++++ INPUT FOR THIS TASK

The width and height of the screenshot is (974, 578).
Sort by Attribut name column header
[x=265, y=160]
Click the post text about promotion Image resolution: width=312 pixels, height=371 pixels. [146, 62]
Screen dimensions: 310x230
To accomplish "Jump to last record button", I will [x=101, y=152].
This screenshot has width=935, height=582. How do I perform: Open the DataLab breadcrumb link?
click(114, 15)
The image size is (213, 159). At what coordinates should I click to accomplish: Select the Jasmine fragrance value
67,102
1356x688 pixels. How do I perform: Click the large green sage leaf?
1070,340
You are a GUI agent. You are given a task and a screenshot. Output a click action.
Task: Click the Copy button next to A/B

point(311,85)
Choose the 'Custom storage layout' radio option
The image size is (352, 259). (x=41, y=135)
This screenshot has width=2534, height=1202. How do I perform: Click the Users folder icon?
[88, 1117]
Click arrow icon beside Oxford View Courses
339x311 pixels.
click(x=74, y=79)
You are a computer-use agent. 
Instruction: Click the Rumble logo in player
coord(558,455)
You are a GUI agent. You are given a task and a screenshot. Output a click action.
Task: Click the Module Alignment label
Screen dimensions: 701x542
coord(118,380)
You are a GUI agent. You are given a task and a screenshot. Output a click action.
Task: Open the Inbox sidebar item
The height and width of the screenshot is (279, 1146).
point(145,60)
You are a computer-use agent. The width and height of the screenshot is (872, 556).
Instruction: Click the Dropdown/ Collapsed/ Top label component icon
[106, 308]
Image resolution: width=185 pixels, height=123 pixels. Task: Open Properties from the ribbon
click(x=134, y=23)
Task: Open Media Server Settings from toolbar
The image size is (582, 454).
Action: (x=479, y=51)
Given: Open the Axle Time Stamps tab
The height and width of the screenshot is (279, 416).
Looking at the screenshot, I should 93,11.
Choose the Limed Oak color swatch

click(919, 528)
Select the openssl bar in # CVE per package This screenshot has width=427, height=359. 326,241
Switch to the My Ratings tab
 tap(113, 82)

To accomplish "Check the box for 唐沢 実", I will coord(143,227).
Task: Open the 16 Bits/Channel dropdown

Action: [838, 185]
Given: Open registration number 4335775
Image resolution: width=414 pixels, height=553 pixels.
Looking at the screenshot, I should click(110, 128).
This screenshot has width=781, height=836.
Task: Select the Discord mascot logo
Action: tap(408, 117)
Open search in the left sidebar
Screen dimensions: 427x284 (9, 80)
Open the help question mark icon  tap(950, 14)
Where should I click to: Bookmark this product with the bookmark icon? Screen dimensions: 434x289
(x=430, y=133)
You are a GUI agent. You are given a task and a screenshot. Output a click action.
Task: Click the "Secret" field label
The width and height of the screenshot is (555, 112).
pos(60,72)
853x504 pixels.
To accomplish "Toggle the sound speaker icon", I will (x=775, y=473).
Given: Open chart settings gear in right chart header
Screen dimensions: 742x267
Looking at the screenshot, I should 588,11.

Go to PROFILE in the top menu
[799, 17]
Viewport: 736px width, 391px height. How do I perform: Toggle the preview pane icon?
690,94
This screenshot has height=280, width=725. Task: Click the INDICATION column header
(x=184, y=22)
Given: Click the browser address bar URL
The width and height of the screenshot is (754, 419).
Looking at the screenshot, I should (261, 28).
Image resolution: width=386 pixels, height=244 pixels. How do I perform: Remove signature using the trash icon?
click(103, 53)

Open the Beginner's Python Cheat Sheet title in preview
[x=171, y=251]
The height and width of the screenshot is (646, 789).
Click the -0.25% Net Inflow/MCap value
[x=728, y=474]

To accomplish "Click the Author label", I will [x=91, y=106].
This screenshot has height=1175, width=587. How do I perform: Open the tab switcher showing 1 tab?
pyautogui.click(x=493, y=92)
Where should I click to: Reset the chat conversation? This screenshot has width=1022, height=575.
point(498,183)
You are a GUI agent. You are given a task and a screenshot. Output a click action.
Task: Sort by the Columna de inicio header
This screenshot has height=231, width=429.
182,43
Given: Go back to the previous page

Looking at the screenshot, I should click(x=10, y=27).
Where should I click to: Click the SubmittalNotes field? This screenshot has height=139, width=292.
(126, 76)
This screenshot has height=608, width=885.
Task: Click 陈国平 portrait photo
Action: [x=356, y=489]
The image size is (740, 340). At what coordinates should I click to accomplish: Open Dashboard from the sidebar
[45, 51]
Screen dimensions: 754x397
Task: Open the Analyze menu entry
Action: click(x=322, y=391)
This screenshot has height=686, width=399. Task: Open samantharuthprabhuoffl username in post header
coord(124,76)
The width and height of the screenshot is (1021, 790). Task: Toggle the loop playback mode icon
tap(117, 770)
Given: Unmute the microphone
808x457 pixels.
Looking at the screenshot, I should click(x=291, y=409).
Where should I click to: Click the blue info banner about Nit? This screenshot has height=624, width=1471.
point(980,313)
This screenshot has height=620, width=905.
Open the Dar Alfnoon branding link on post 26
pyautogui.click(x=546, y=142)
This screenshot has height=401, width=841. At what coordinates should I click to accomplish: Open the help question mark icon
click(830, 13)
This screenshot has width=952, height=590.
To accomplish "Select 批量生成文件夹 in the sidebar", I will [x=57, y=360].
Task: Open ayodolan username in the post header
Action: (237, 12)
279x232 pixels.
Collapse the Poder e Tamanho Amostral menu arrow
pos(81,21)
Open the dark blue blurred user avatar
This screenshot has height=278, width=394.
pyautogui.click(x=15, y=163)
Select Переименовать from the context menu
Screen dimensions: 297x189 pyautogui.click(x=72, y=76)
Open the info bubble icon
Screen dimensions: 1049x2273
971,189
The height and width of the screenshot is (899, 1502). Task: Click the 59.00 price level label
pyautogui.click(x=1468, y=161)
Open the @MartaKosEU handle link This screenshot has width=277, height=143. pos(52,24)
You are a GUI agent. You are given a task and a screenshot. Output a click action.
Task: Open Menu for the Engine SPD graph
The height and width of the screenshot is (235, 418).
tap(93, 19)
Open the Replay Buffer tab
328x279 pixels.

++++++++

## REQUIRED WORK
Go through the entries and return each line where the word "computer" appears.

## EXERCISE OUTPUT
You are a computer-use agent. 
You are a computer-use agent. The width and height of the screenshot is (872, 556).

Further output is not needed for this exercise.